SELECTION –
** start **
19 The hearing took place on 26 September 2007. Ms Purrucker submitted written observations and was represented at the hearing.

20 By judgment of 8 November 2007, the Juzgado de Primera Instancia No 4 of San Lorenzo de El Escorial held that it had jurisdiction and adopted urgent and provisional measures, concerning, inter alia, the custody of the children. That judgment was the subject of a correcting judgment dated 28 November 2007.

21 According to the information provided in the documents before the Court, under Spanish law, where provisional measures are requested and obtained prior to the initiation of substantive proceedings, their effects are to expire if the main action to initiate proceedings is not lodged within the period of 30 days following the adoption of the provisional measures.

22 On an unspecified date in January 2008, the date not being disclosed in any document within the file sent by the referring court, Mr Vallés Pérez initiated substantive proceedings before the Juzgado de Primera Instancia No 4 of San Lorenzo de El Escorial. Ms Purrucker claims that those proceedings were out of time.

23 By judgment of 28 October 2008, the Juzgado de Primera Instancia No 4 of San Lorenzo de El Escorial stated its position on the issue of the ‘court first seised’ within the meaning of Article 19(3) of Regulation No 2201/2003. The court pointed out that it had already dealt with the issue of its jurisdiction in the judgment of 8 November 2007 and restated the various facts indicative of connection, referred to in that judgment. The court stated that on 28 June 2007 it admitted the action for the grant of provisional measures relating to the custody of the children. Since the German court was not seised until September 2007 by the mother, the Juzgado de Primera Instancia No 4 of San Lorenzo de El Escorial considered that it was the ‘court first seised’ and declared that it had jurisdiction to hear the case in accordance with Article 16 of Regulation No 2201/2003.
** end **
RECORD LIST –
** start **
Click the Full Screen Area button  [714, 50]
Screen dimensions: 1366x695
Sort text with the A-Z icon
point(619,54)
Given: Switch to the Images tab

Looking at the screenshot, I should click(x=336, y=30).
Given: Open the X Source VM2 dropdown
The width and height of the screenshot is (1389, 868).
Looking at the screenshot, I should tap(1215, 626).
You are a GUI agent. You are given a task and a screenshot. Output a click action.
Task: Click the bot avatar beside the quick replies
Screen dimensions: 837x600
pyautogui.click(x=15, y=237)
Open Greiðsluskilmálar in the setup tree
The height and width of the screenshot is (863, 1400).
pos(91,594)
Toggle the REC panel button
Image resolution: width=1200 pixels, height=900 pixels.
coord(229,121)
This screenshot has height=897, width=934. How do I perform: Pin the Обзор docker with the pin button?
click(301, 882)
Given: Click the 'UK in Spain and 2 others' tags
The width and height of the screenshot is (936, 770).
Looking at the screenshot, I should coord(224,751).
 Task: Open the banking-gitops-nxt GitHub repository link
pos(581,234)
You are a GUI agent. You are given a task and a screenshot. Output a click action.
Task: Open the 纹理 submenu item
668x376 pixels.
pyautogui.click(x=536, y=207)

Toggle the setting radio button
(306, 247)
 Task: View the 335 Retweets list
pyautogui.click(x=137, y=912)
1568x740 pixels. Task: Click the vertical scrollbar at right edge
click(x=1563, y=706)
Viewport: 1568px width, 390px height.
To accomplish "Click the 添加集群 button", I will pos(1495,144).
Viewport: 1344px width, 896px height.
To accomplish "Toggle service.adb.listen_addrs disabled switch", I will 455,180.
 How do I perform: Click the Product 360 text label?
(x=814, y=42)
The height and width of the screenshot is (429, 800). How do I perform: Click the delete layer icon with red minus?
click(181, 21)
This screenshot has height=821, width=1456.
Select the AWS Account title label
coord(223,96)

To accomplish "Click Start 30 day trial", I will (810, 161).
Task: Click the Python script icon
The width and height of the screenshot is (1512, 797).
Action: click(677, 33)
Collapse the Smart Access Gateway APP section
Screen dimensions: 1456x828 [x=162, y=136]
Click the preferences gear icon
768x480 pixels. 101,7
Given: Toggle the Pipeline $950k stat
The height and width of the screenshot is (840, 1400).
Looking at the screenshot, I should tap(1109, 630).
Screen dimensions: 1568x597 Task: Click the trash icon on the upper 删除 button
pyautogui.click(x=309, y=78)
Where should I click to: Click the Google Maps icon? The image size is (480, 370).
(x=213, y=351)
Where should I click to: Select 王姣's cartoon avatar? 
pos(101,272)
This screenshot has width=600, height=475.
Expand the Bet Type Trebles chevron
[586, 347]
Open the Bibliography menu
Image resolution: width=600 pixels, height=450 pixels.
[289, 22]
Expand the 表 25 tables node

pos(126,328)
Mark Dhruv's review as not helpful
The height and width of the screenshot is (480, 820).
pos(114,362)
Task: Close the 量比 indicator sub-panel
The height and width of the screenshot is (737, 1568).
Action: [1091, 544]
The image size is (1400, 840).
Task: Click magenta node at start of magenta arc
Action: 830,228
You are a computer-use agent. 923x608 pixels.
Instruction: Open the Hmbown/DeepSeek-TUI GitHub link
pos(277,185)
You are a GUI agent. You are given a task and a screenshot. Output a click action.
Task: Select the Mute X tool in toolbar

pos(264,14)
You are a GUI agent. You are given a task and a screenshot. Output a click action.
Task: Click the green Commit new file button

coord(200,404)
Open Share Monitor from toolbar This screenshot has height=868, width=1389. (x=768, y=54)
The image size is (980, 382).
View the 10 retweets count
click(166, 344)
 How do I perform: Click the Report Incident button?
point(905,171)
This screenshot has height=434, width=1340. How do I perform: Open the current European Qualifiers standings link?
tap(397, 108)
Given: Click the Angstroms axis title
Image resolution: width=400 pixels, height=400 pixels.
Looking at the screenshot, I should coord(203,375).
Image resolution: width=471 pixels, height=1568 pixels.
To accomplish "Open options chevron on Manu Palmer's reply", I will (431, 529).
** end **
WHAT IS ASKED –
1. According to the judgment excerpt, why did the Juzgado de Primera Instancia No 4 of San Lorenzo de El Escorial consider itself the "court first seised"? Answer in one to three sentences.
2. In the judgment excerpt, what date does the correcting judgment bear?
3. Rewrite the judgment excerpt between "21 According to" and "out of time.", inclusive, swapping "substantive proceedings" for "proceedings on the merits".
The records come from a separate source, unrelated to the text.

EXERCISE RESPONSES –
1. The court had admitted the action for provisional measures on the custody of the children on 28 June 2007. The German court was not seised by the mother until September 2007. Because it was seised earlier, the Spanish court considered itself the "court first seised."

2. It is dated 28 November 2007.

3.
21 According to the information provided in the documents before the Court, under Spanish law, where provisional measures are requested and obtained prior to the initiation of proceedings on the merits, their effects are to expire if the main action to initiate proceedings is not lodged within the period of 30 days following the adoption of the provisional measures.

22 On an unspecified date in January 2008, the date not being disclosed in any document within the file sent by the referring court, Mr Vallés Pérez initiated proceedings on the merits before the Juzgado de Primera Instancia No 4 of San Lorenzo de El Escorial. Ms Purrucker claims that those proceedings were out of time.